> _Problem description_
In the listing below, find the line with "You are a GUI" and copy every line from there up to and including the line with "Task: Click the vertical bar in video title", exactly and without pictures.

*** Opening of Data ***

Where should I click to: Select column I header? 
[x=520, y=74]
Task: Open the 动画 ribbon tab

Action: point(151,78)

*** Close of Data ***
*** Opening of Data ***

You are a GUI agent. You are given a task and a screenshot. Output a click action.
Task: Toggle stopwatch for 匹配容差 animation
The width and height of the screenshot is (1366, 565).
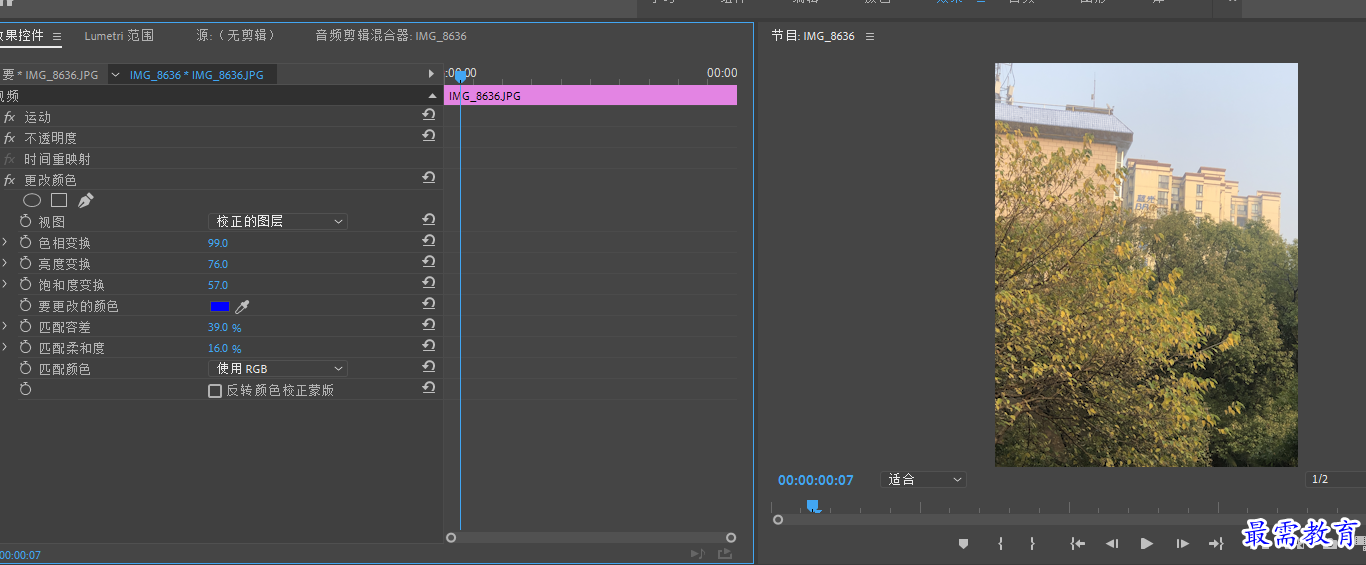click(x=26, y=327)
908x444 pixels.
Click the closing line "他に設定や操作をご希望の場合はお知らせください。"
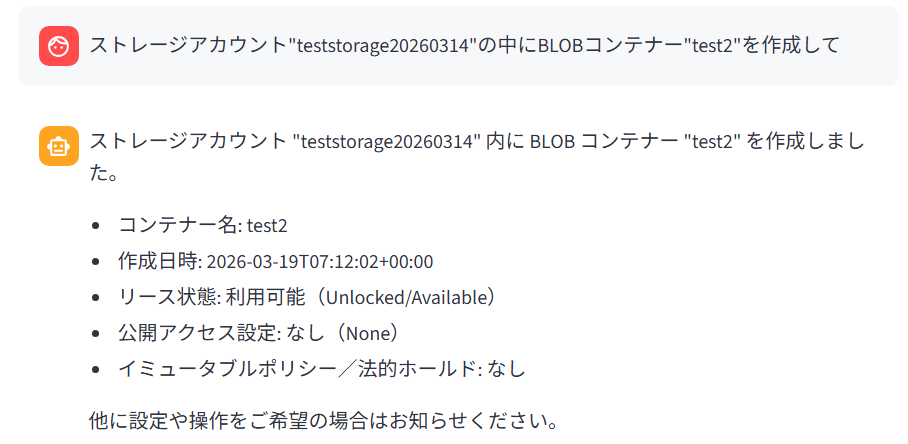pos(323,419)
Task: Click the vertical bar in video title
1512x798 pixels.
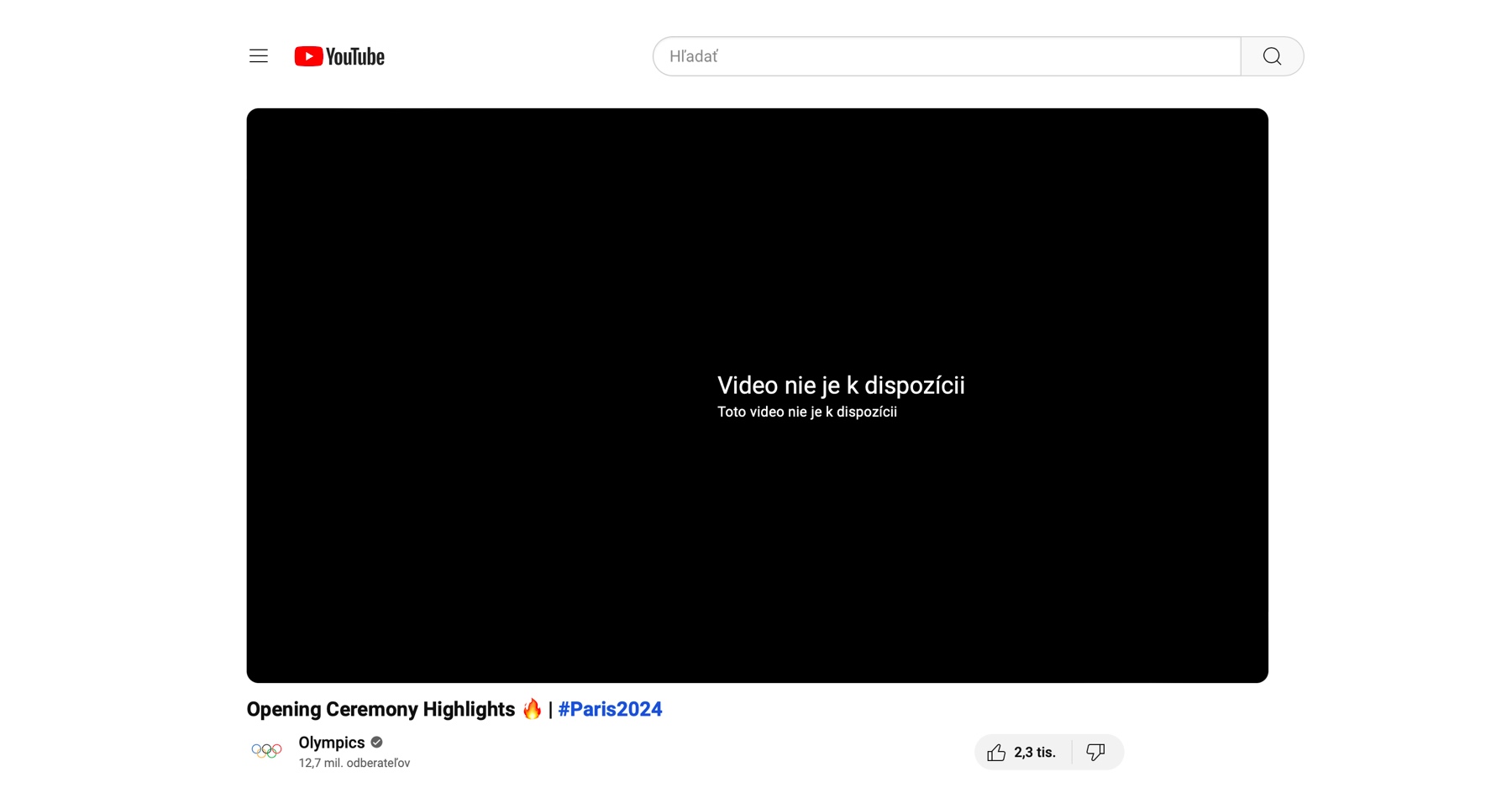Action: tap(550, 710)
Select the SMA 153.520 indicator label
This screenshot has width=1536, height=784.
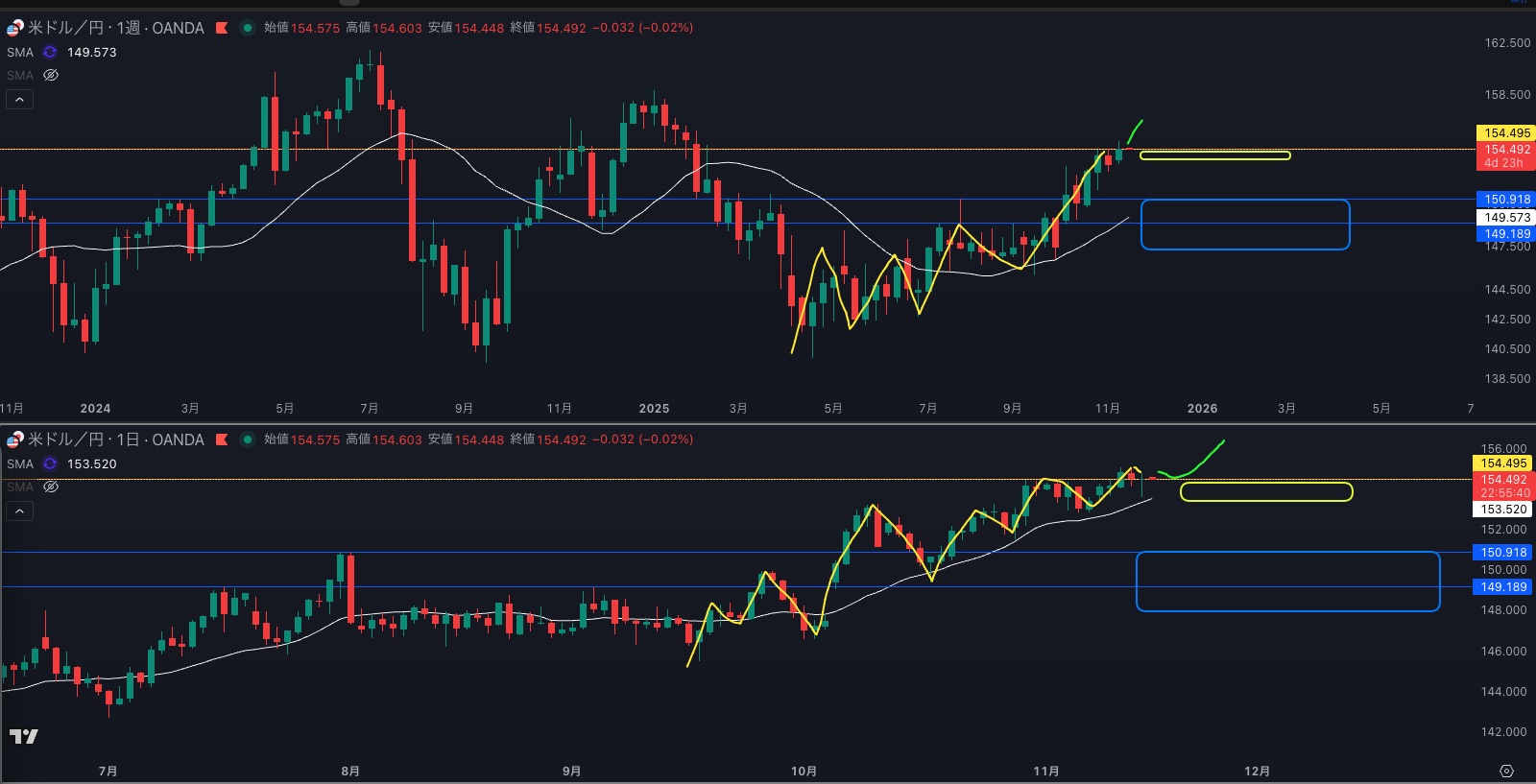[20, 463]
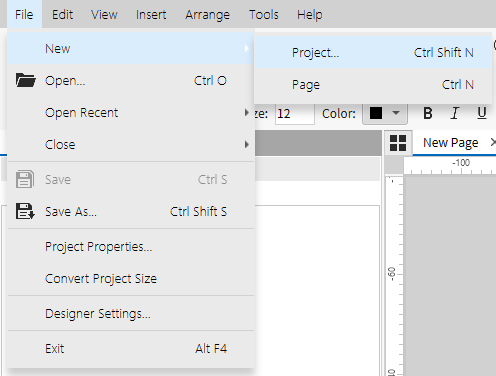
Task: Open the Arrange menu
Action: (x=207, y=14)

*** Close of Data ***

> _Answer to this exercise_
You are a GUI agent. You are given a task and a screenshot. Output a click action.
Task: Toggle stopwatch for 匹配容差 animation
The width and height of the screenshot is (1366, 565).
click(x=26, y=327)
908x444 pixels.
Click the closing line "他に設定や操作をご希望の場合はお知らせください。"
pos(323,419)
Task: Click the vertical bar in video title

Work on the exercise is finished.